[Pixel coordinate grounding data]
====
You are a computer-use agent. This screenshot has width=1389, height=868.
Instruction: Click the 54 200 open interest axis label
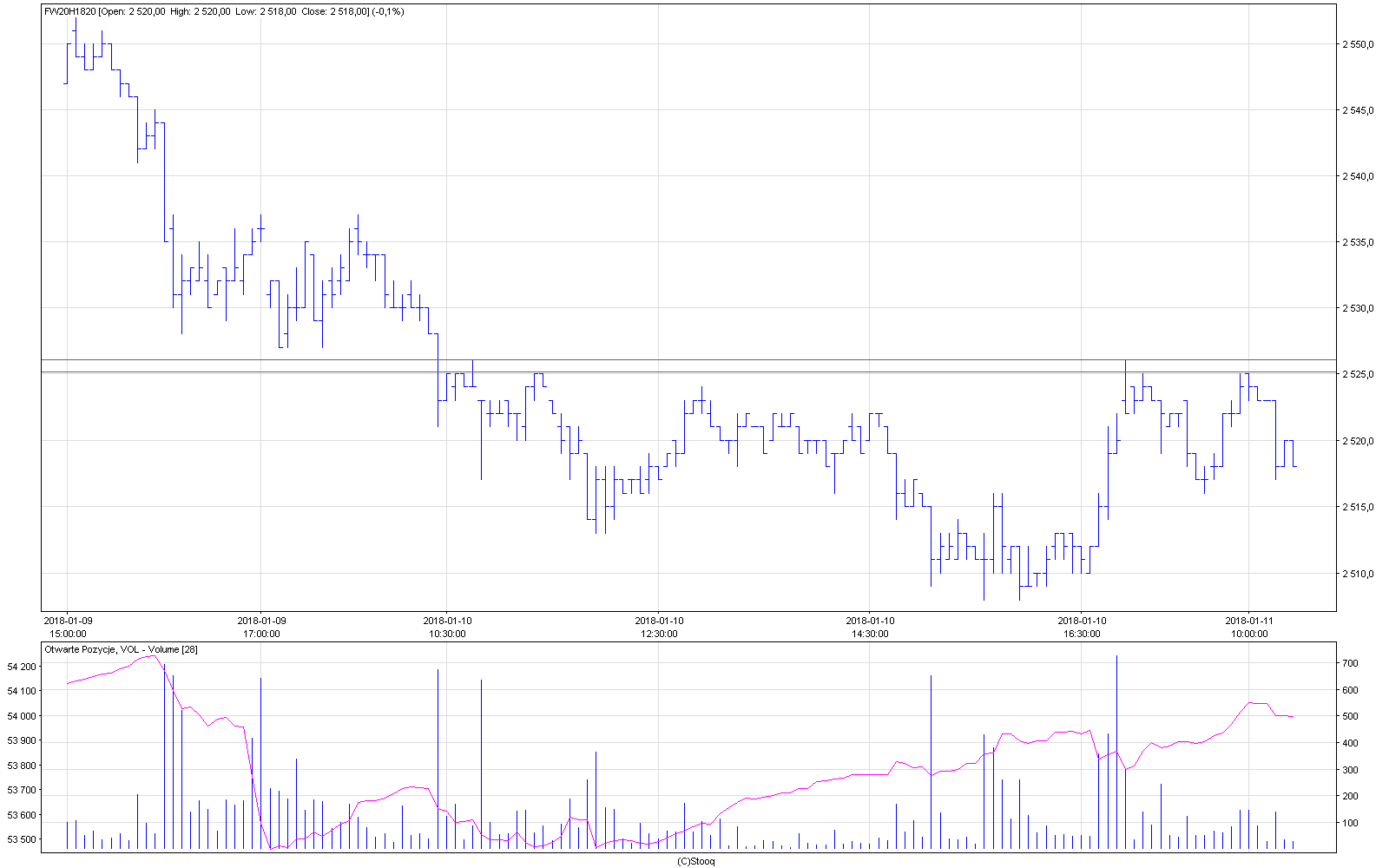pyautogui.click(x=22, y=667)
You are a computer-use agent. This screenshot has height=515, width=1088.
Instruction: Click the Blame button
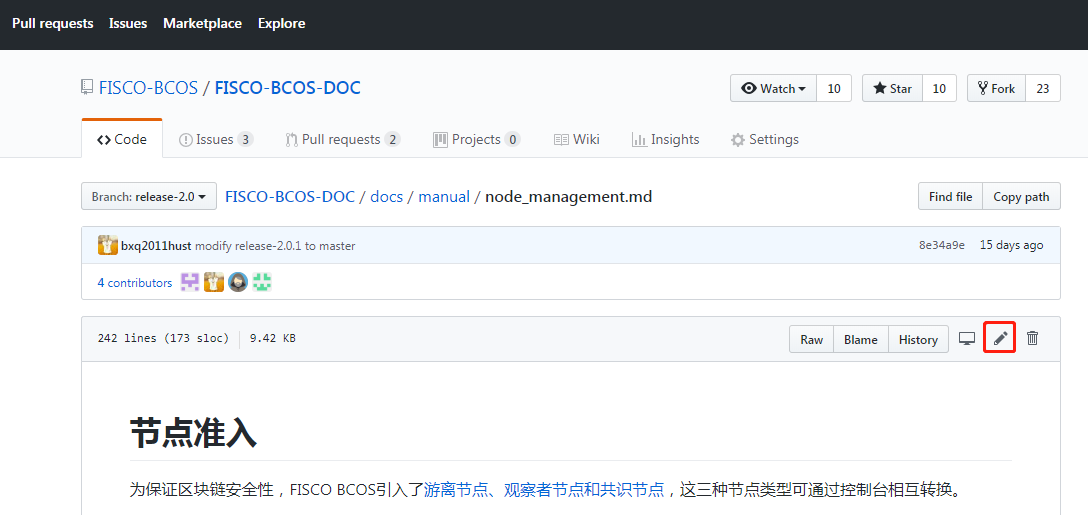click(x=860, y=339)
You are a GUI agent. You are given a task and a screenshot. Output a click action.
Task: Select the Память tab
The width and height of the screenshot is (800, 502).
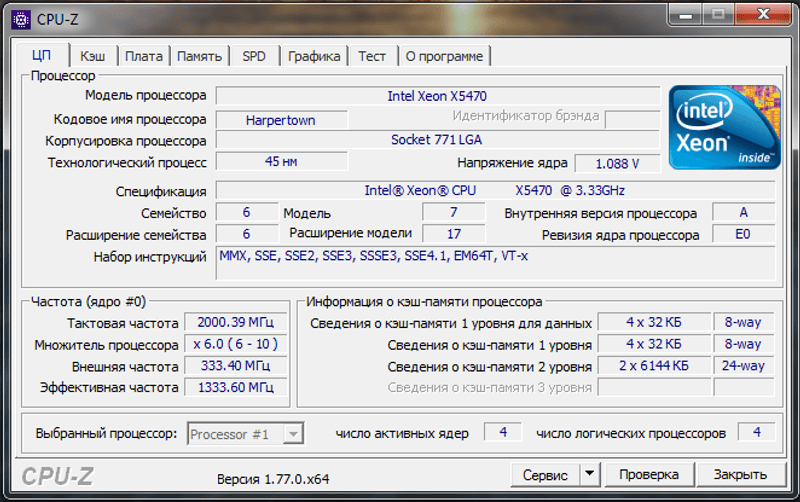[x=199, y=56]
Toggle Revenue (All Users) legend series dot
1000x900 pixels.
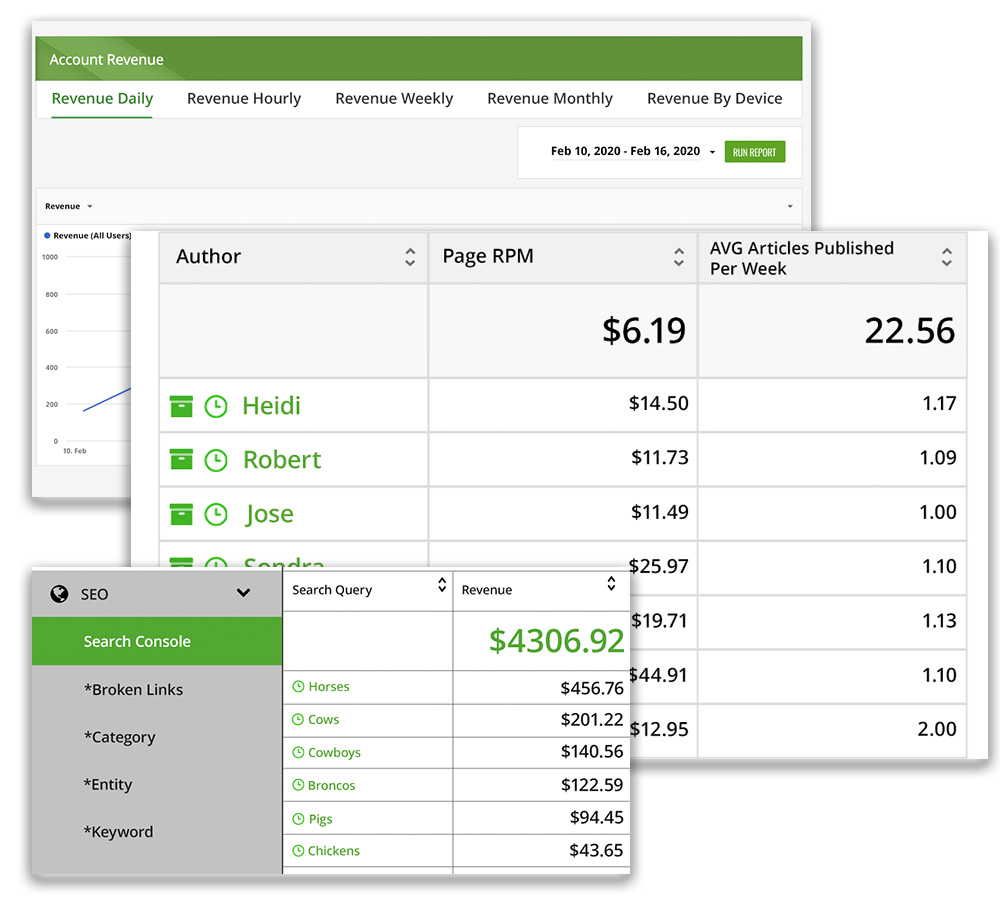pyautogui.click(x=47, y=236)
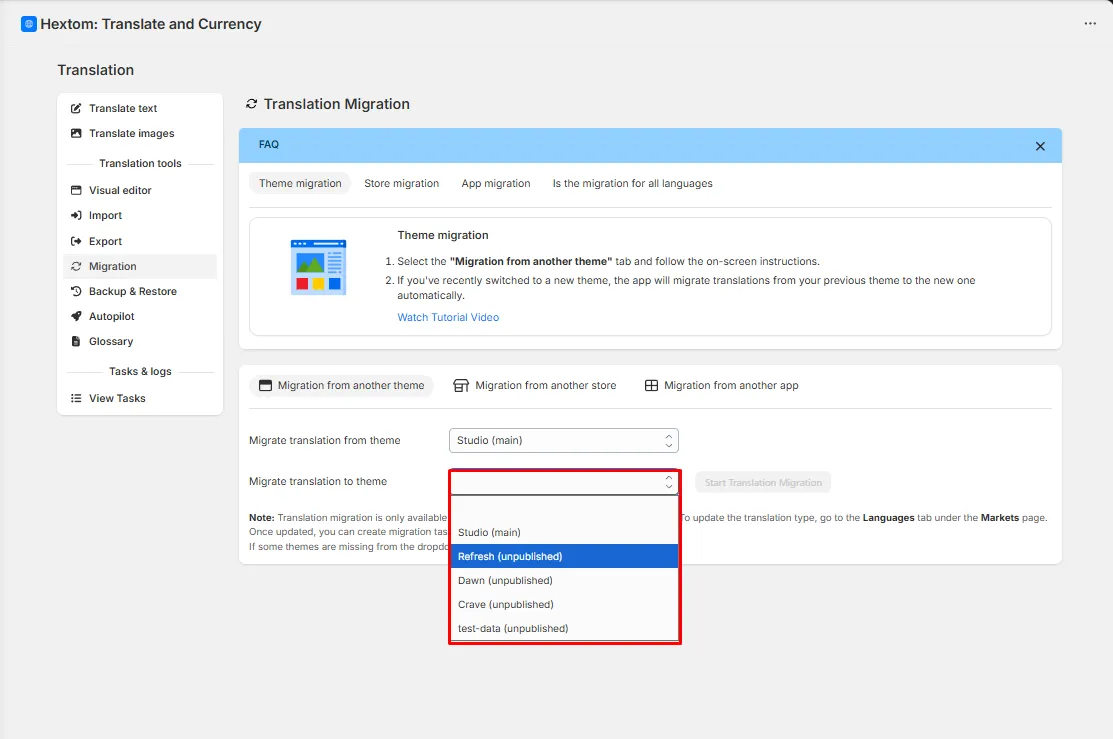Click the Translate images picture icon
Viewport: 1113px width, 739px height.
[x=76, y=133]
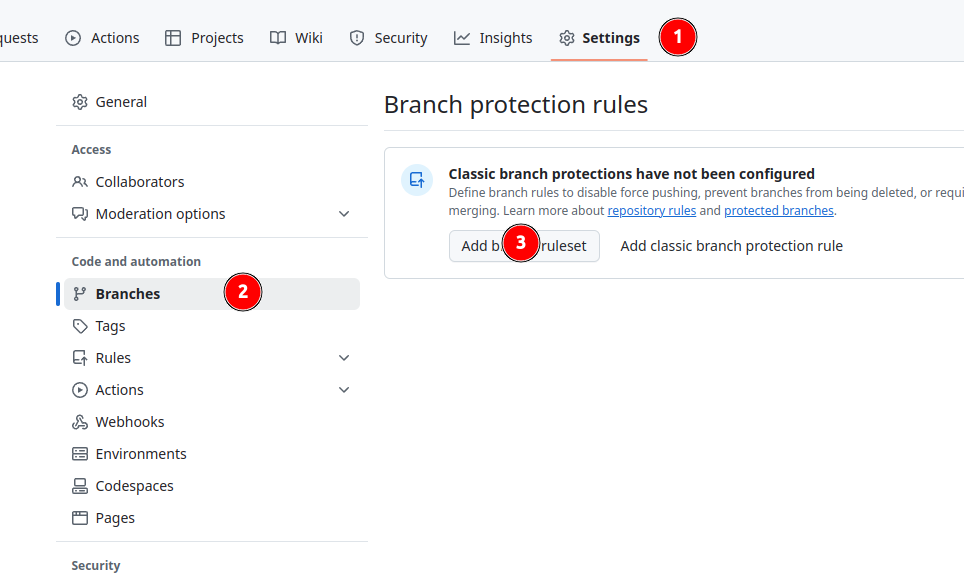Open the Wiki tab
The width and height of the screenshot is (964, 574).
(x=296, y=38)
====
● **EXERCISE INSTRUCTIONS**
The records above should be returned exactly, with only their pictures held back.

● **TASK RESPONSE**
You are a computer-use agent. This screenshot has width=1389, height=868.
Instruction: Click the 54 200 open interest axis label
pyautogui.click(x=22, y=667)
You are a computer-use agent. This screenshot has height=515, width=1088.
Instruction: Click the Blame button
click(x=860, y=339)
You are a GUI agent. You are given a task and a screenshot. Output a click action.
Task: Select the Память tab
The width and height of the screenshot is (800, 502).
[x=199, y=56]
Toggle Revenue (All Users) legend series dot
1000x900 pixels.
pyautogui.click(x=47, y=236)
Click the Translate images picture icon
Viewport: 1113px width, 739px height.
[x=76, y=133]
Open the Wiki tab
The width and height of the screenshot is (964, 574).
(x=296, y=38)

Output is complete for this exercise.